**Dataset extract:**
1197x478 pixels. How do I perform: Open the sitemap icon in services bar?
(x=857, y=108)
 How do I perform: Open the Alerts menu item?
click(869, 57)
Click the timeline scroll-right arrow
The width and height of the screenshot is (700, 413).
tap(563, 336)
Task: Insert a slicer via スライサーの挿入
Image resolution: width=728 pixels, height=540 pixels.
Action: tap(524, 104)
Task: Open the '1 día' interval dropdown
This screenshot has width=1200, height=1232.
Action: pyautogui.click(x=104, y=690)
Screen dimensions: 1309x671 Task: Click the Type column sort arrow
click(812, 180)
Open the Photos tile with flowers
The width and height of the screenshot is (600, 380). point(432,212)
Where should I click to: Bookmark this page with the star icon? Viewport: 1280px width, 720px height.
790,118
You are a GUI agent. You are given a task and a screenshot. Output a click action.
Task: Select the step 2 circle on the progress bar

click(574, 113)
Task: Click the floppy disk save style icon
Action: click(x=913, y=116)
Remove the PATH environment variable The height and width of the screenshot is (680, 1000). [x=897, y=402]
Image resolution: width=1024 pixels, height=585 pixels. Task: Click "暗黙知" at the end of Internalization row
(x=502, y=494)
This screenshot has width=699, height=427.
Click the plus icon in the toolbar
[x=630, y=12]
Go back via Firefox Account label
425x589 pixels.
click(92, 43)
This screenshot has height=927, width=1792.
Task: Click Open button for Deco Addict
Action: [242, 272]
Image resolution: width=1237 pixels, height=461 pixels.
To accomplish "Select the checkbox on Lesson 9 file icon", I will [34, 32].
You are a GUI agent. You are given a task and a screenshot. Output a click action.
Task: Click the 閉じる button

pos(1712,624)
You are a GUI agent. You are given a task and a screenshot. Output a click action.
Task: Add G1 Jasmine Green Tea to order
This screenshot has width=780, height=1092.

**What you are asked to do:**
Output exactly what runs from the line with "Task: Add G1 Jasmine Green Tea to order" to the final line above, both lines included, and nothing else.

**Problem solution:**
Task: Add G1 Jasmine Green Tea to order
This screenshot has width=780, height=1092.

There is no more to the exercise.